Sunday 27 September 2015

Constructs


I’ve been thinking about constructs. And what are those, I hear you ask? They’re the way we make sense of our world. How we construct our reality.

For my mother, living with dementia requires her to work around her disability. Constantly. Mum’s memory of even the most recent events is fiendishly unreliable. Her ability to problem-solve severely compromised. And her grasp of her current situation - the rest home she’s lived in for the past five years and the staff and residents she’s come to know over that time - comes and goes, all the time.

It’s like acting in some strange play with half the cues missing. Particularly when she’s just woken up.

This morning Mum phoned around ten.

“There must be a somewhere better than this,” she said, her voice wobbling. It was hard to get a coherent story. Turns out Mum had just woken up, boiling hot. Her heater was going full bore and the sun was streaming into her room.
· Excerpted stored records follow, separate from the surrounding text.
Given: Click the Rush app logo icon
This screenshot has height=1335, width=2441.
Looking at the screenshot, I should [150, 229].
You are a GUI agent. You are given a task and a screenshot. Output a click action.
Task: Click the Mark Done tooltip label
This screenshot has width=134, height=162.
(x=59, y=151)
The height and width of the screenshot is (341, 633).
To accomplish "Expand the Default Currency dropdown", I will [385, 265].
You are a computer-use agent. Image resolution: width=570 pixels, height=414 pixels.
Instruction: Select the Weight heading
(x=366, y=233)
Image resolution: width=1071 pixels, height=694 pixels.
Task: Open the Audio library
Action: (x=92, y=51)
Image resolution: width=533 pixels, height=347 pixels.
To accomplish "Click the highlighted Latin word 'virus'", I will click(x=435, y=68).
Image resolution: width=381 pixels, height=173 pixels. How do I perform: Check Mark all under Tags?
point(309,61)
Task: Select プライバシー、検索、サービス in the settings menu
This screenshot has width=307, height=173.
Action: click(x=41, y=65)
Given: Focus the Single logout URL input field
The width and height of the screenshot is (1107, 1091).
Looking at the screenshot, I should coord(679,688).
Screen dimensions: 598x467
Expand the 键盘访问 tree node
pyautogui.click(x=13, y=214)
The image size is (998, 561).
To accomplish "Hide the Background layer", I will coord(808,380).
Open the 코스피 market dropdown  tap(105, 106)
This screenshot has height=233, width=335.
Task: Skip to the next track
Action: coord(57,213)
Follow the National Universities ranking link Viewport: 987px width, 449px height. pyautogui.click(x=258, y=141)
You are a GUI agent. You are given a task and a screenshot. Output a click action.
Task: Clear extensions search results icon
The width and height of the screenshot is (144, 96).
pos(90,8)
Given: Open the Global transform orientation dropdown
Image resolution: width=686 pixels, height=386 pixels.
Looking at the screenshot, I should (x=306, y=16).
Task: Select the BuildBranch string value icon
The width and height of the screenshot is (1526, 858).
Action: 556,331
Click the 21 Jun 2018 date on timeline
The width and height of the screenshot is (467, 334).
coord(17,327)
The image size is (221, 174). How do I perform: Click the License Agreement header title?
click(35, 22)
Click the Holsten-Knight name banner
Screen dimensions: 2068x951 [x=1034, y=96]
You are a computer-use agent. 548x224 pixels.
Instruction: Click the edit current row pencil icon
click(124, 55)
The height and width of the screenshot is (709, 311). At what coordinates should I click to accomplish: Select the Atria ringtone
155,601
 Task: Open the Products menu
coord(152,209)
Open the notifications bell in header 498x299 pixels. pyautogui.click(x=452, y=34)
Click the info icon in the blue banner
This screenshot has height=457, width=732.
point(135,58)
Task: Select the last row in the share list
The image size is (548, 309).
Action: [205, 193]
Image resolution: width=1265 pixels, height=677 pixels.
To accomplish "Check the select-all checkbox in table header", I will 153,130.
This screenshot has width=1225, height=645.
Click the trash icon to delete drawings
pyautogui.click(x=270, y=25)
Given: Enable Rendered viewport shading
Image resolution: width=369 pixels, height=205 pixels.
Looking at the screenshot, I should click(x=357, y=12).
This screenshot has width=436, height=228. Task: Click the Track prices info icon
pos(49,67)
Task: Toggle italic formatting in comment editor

“The staff here - they just don't care,” said Mum. “Not one single person has looked in on me. It’s shameful - it’s neglect!”

My first reaction was doubt. From my experience, I was pretty sure that staff would have already checked Mum several times that morning, offering breakfast and help with getting up. And that Mum, who prefers to sleep in, would have declined all offers.

That might have been Mum’s experience but it certainly wasn't her memory.

In the absence of recent memories, Mum constructs her reality based largely upon what she is observing at that moment. So instead of denying her reality, I started right there.

First of all I listened. It wasn't hard to empathise with how Mum was feeling. Both parts:
  • physically - having woken up, seriously overheated 
  • emotionally - feeling completely ignored by her carers
So for a while, all I did was reflect on how horrible it must have been.

Then after a bit, when Mum was calmer - and cooler - I made some tentative suggestions.

Could it be that her room was hot because I had turned the heater up the previous day?
“Yes,” said Mum, “that could be true.”
“And maybe,” I ventured, “the sun was unseasonably hot because at last the weather is on the improve?”
“Quite possibly,” Mum replied.

I didn't go near the business of whether staff had looked in on Mum that morning. That’s something for me to follow up with them. And happily, Mum seemed to have forgotten all about it. Five minutes later, she was feeling much better.

“Thank you for listening, dear. It’s good to talk to someone sympathetic.”

Mum paused to greet a carer walking past. “Here comes Beatrice. I love Beatrice. She always gives me hugs. The staff here, they’re so lovely.”